> _Task requirements_
Reproduce the lines of the records starting at the line that contains "503x414 pixels. How" and ending at the line that contains "coord(131,282)", with both ends included. Leave the pictures out of your answer.

Entries for locating text and elements:
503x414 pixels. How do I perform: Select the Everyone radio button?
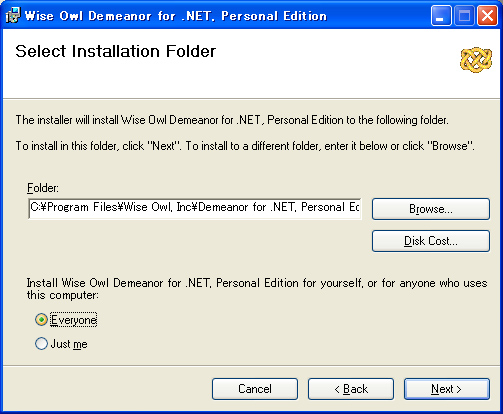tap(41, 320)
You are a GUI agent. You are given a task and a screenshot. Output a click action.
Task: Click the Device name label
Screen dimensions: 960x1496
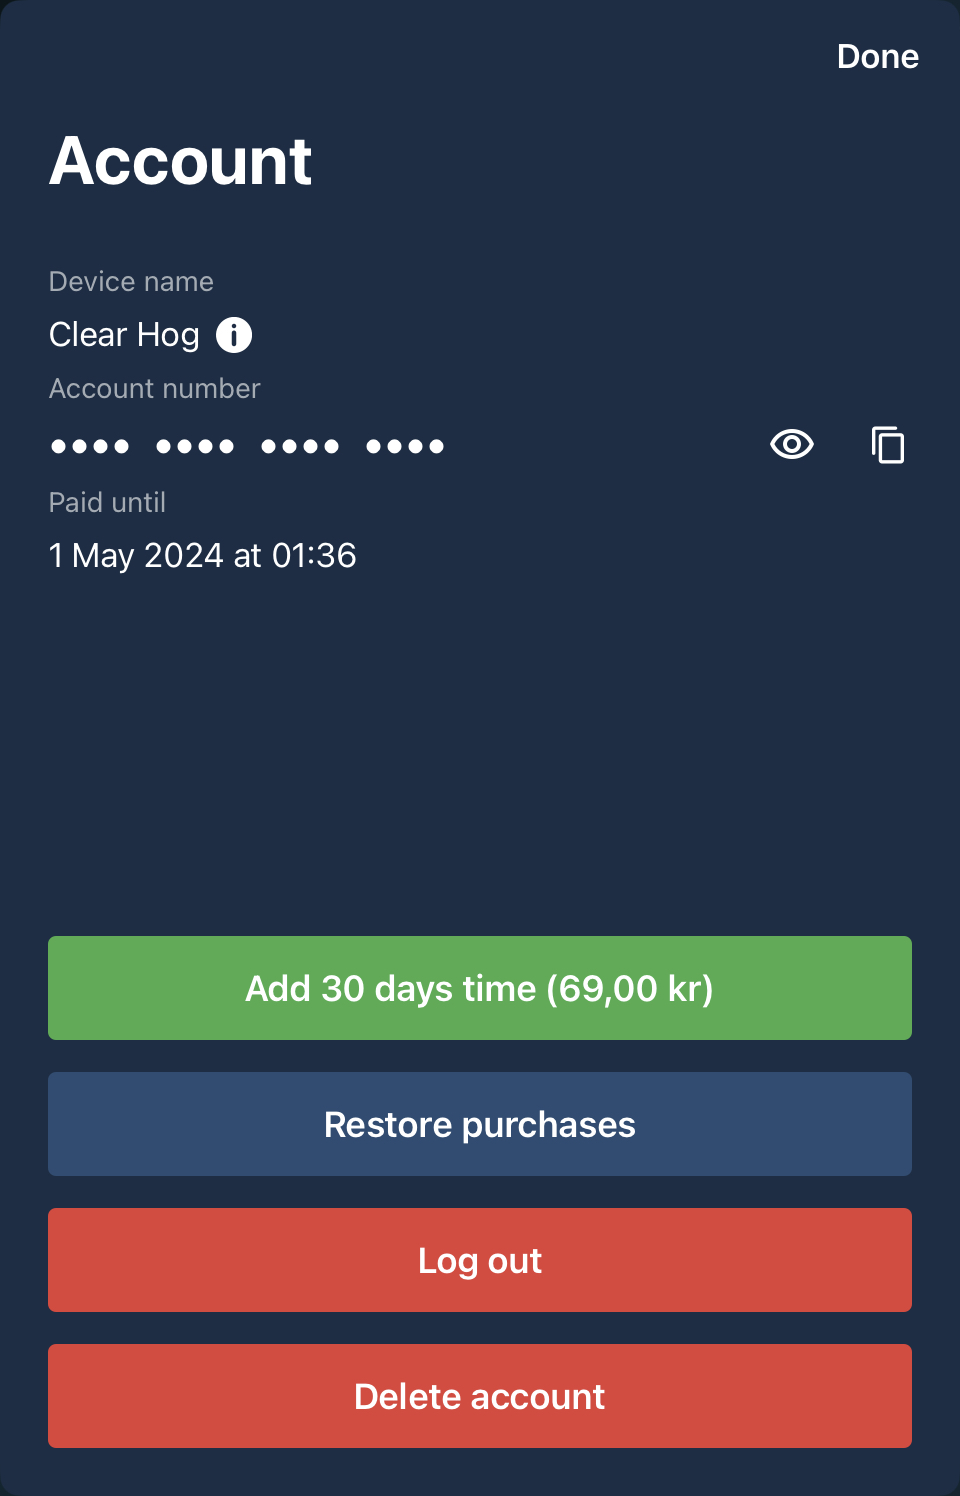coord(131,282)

...

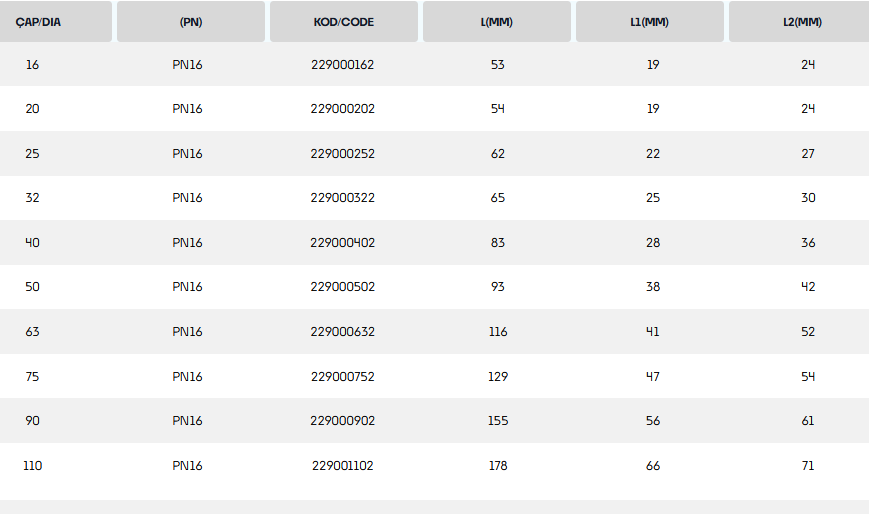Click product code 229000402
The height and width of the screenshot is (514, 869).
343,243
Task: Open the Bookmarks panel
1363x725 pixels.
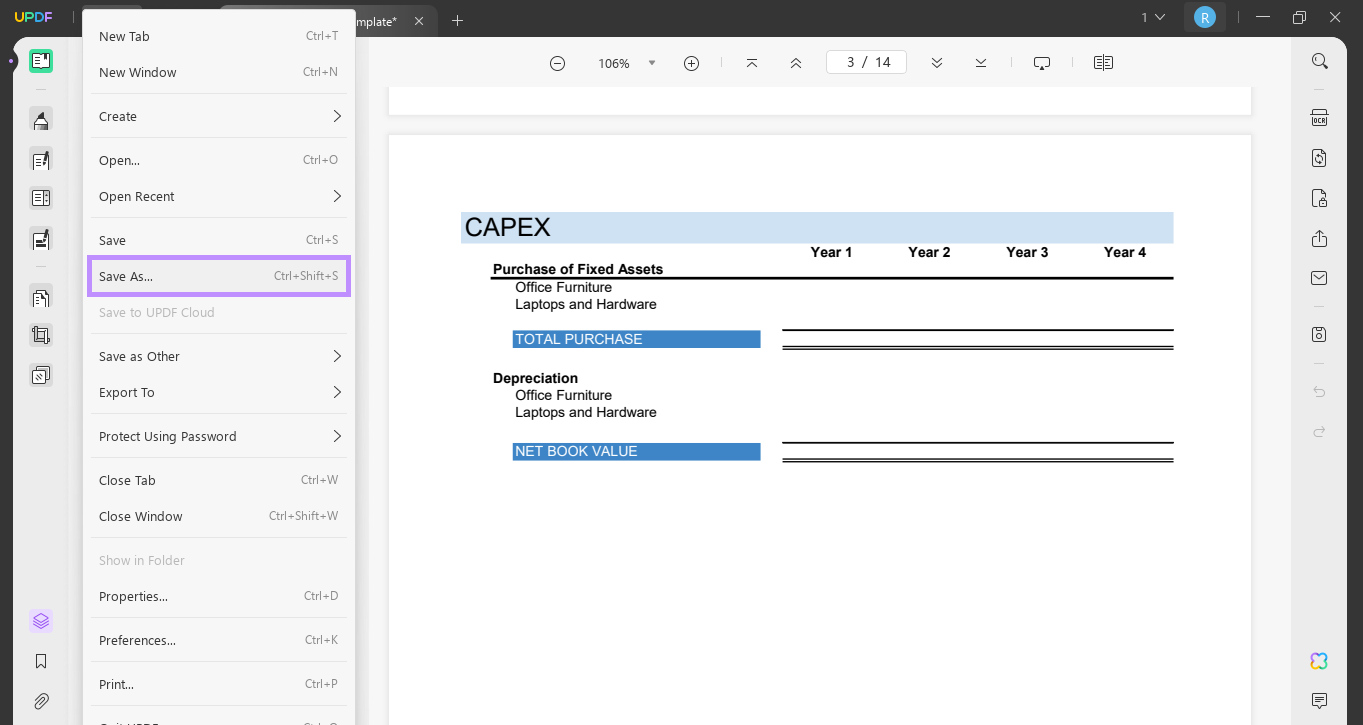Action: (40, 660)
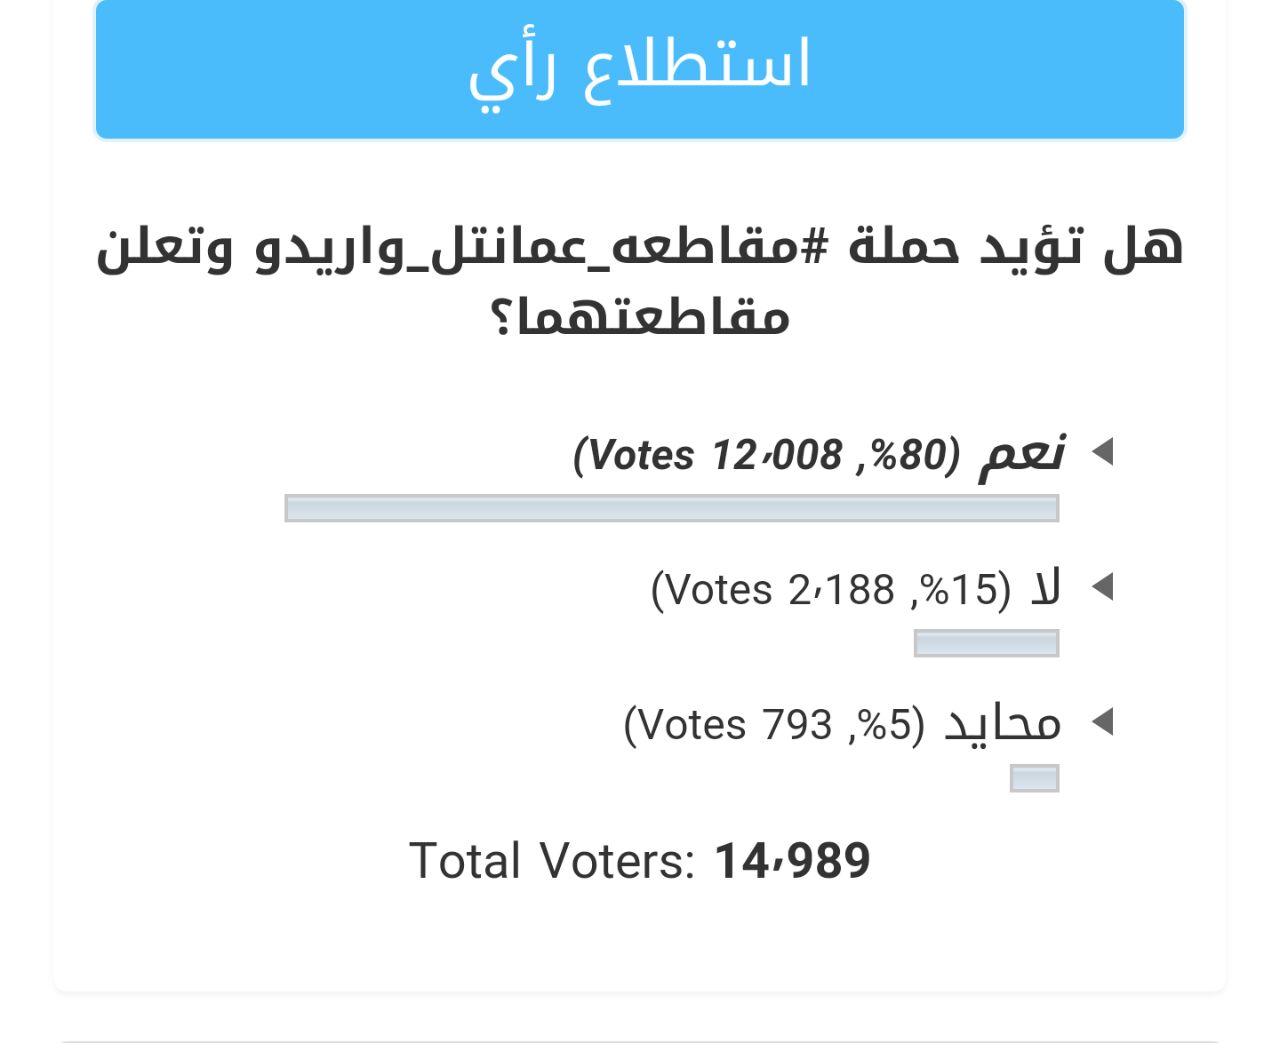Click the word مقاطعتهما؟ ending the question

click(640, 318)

* * *

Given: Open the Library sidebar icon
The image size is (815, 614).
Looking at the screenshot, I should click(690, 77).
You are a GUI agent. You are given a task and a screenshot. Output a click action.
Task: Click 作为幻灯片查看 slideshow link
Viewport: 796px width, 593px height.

> _Task output_
503x414 pixels. How do I perform: Select the Everyone radio button?
tap(41, 320)
You are a GUI agent. You are given a task and a screenshot. Output a click action.
Task: Click the Device name label
Screen dimensions: 960x1496
coord(131,282)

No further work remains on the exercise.